───── Record excerpts ─────

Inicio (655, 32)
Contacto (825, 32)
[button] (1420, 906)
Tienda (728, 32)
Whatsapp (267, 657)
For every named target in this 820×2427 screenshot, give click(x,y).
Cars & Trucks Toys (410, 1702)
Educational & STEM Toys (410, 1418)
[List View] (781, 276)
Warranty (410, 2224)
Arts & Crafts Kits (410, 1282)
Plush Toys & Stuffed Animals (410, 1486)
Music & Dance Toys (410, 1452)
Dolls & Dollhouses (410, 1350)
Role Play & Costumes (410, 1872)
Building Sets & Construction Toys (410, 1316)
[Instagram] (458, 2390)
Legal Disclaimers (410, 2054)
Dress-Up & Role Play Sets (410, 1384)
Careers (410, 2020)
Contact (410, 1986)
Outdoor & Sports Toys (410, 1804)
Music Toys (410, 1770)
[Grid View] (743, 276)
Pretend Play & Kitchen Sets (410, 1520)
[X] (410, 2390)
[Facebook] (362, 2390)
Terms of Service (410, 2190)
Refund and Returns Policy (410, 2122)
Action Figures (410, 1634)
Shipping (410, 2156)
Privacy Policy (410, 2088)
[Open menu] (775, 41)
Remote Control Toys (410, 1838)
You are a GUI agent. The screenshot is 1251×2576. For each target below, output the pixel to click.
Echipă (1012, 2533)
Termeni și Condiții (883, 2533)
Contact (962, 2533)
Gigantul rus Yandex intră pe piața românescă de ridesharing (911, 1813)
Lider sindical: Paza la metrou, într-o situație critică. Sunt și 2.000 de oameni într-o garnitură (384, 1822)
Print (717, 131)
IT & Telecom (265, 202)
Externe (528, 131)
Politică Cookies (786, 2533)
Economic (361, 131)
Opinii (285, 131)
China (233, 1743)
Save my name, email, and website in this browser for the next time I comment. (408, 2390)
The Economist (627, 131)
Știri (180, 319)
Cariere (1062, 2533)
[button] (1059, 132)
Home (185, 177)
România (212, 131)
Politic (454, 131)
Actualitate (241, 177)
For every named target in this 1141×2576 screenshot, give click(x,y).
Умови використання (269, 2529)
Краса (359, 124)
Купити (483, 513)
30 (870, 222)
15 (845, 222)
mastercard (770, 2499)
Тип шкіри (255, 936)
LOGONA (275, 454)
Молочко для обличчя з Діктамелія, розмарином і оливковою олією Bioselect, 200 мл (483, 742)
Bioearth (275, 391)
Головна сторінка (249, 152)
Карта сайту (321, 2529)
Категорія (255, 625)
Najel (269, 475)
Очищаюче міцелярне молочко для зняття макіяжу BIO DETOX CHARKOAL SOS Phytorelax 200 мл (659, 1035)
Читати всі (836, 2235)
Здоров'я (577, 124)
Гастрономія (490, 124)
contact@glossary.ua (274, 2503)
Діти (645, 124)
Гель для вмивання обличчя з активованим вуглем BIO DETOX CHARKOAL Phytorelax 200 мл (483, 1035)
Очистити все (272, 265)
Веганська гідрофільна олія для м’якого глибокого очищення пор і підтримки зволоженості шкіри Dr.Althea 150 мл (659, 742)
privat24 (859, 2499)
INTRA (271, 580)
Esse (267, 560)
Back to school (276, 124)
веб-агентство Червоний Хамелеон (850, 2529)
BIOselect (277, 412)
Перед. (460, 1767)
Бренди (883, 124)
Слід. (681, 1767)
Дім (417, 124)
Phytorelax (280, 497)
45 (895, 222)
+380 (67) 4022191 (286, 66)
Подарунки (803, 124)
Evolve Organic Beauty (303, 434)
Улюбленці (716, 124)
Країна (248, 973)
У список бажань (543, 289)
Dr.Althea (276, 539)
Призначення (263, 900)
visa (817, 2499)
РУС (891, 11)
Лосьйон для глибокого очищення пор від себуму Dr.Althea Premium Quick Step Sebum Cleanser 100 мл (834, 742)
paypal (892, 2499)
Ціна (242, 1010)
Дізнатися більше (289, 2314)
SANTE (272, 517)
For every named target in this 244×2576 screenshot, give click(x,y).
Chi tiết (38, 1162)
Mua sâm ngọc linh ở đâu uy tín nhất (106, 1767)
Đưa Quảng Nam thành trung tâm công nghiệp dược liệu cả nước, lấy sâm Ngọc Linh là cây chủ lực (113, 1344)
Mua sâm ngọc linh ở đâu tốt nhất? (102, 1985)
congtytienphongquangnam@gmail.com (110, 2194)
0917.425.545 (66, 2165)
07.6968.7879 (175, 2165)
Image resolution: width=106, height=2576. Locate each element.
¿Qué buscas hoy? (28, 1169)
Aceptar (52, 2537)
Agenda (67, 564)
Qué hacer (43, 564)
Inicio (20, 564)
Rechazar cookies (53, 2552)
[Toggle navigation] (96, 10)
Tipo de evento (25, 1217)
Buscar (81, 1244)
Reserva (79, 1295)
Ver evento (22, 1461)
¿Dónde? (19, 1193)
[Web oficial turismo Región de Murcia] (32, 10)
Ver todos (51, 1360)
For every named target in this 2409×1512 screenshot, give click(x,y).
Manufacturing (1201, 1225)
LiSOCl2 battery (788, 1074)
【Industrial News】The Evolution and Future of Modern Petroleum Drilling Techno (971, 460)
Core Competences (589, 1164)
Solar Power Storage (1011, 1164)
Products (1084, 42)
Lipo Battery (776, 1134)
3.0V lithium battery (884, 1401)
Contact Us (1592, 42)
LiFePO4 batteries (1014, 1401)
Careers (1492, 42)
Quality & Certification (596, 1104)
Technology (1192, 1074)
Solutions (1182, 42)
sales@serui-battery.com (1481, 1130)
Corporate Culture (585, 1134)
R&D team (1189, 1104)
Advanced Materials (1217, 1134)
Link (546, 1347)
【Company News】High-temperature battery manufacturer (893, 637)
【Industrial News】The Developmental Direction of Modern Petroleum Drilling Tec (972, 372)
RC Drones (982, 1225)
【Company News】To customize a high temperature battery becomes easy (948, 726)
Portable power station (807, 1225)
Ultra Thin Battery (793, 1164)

─────

▶ **Exercise aim**
Line by line, retype the whole listing exactly.

▶ **The completed task**
Inicio (655, 32)
Contacto (825, 32)
[button] (1420, 906)
Tienda (728, 32)
Whatsapp (267, 657)
For every named target in this 820×2427 screenshot, give click(x,y).
Cars & Trucks Toys (410, 1702)
Educational & STEM Toys (410, 1418)
[List View] (781, 276)
Warranty (410, 2224)
Arts & Crafts Kits (410, 1282)
Plush Toys & Stuffed Animals (410, 1486)
Music & Dance Toys (410, 1452)
Dolls & Dollhouses (410, 1350)
Role Play & Costumes (410, 1872)
Building Sets & Construction Toys (410, 1316)
[Instagram] (458, 2390)
Legal Disclaimers (410, 2054)
Dress-Up & Role Play Sets (410, 1384)
Careers (410, 2020)
Contact (410, 1986)
Outdoor & Sports Toys (410, 1804)
Music Toys (410, 1770)
[Grid View] (743, 276)
Pretend Play & Kitchen Sets (410, 1520)
[X] (410, 2390)
[Facebook] (362, 2390)
Terms of Service (410, 2190)
Refund and Returns Policy (410, 2122)
Action Figures (410, 1634)
Shipping (410, 2156)
Privacy Policy (410, 2088)
[Open menu] (775, 41)
Remote Control Toys (410, 1838)
You are a GUI agent. The screenshot is 1251×2576. For each target below, output the pixel to click.
Echipă (1012, 2533)
Termeni și Condiții (883, 2533)
Contact (962, 2533)
Gigantul rus Yandex intră pe piața românescă de ridesharing (911, 1813)
Lider sindical: Paza la metrou, într-o situație critică. Sunt și 2.000 de oameni într-o garnitură (384, 1822)
Print (717, 131)
IT & Telecom (265, 202)
Externe (528, 131)
Politică Cookies (786, 2533)
Economic (361, 131)
Opinii (285, 131)
China (233, 1743)
Save my name, email, and website in this browser for the next time I comment. (408, 2390)
The Economist (627, 131)
Știri (180, 319)
Cariere (1062, 2533)
[button] (1059, 132)
Home (185, 177)
România (212, 131)
Politic (454, 131)
Actualitate (241, 177)
For every named target in this 1141×2576 screenshot, give click(x,y).
Умови використання (269, 2529)
Краса (359, 124)
Купити (483, 513)
30 (870, 222)
15 (845, 222)
mastercard (770, 2499)
Тип шкіри (255, 936)
LOGONA (275, 454)
Молочко для обличчя з Діктамелія, розмарином і оливковою олією Bioselect, 200 мл (483, 742)
Bioearth (275, 391)
Головна сторінка (249, 152)
Карта сайту (321, 2529)
Категорія (255, 625)
Najel (269, 475)
Очищаюче міцелярне молочко для зняття макіяжу BIO DETOX CHARKOAL SOS Phytorelax 200 мл (659, 1035)
Читати всі (836, 2235)
Здоров'я (577, 124)
Гастрономія (490, 124)
contact@glossary.ua (274, 2503)
Діти (645, 124)
Гель для вмивання обличчя з активованим вуглем BIO DETOX CHARKOAL Phytorelax 200 мл (483, 1035)
Очистити все (272, 265)
Веганська гідрофільна олія для м’якого глибокого очищення пор і підтримки зволоженості шкіри Dr.Althea 150 мл (659, 742)
privat24 (859, 2499)
INTRA (271, 580)
Esse (267, 560)
Back to school (276, 124)
веб-агентство Червоний Хамелеон (850, 2529)
BIOselect (277, 412)
Перед. (460, 1767)
Бренди (883, 124)
Слід. (681, 1767)
Дім (417, 124)
Phytorelax (280, 497)
45 (895, 222)
+380 (67) 4022191 (286, 66)
Подарунки (803, 124)
Evolve Organic Beauty (303, 434)
Улюбленці (716, 124)
Країна (248, 973)
У список бажань (543, 289)
Dr.Althea (276, 539)
Призначення (263, 900)
visa (817, 2499)
РУС (891, 11)
Лосьйон для глибокого очищення пор від себуму Dr.Althea Premium Quick Step Sebum Cleanser 100 мл (834, 742)
paypal (892, 2499)
Ціна (242, 1010)
Дізнатися більше (289, 2314)
SANTE (272, 517)
For every named target in this 244×2576 screenshot, give click(x,y).
Chi tiết (38, 1162)
Mua sâm ngọc linh ở đâu uy tín nhất (106, 1767)
Đưa Quảng Nam thành trung tâm công nghiệp dược liệu cả nước, lấy sâm Ngọc Linh là cây chủ lực (113, 1344)
Mua sâm ngọc linh ở đâu tốt nhất? (102, 1985)
congtytienphongquangnam@gmail.com (110, 2194)
0917.425.545 (66, 2165)
07.6968.7879 (175, 2165)
Image resolution: width=106, height=2576. Locate each element.
¿Qué buscas hoy? (28, 1169)
Aceptar (52, 2537)
Agenda (67, 564)
Qué hacer (43, 564)
Inicio (20, 564)
Rechazar cookies (53, 2552)
[Toggle navigation] (96, 10)
Tipo de evento (25, 1217)
Buscar (81, 1244)
Reserva (79, 1295)
Ver evento (22, 1461)
¿Dónde? (19, 1193)
[Web oficial turismo Región de Murcia] (32, 10)
Ver todos (51, 1360)
For every named target in this 2409×1512 screenshot, give click(x,y).
Manufacturing (1201, 1225)
LiSOCl2 battery (788, 1074)
【Industrial News】The Evolution and Future of Modern Petroleum Drilling Techno (971, 460)
Core Competences (589, 1164)
Solar Power Storage (1011, 1164)
Products (1084, 42)
Lipo Battery (776, 1134)
3.0V lithium battery (884, 1401)
Contact Us (1592, 42)
LiFePO4 batteries (1014, 1401)
Careers (1492, 42)
Quality & Certification (596, 1104)
Technology (1192, 1074)
Solutions (1182, 42)
sales@serui-battery.com (1481, 1130)
Corporate Culture (585, 1134)
R&D team (1189, 1104)
Advanced Materials (1217, 1134)
Link (546, 1347)
【Company News】High-temperature battery manufacturer (893, 637)
【Industrial News】The Developmental Direction of Modern Petroleum Drilling Tec (972, 372)
RC Drones (982, 1225)
【Company News】To customize a high temperature battery becomes easy (948, 726)
Portable power station (807, 1225)
Ultra Thin Battery (793, 1164)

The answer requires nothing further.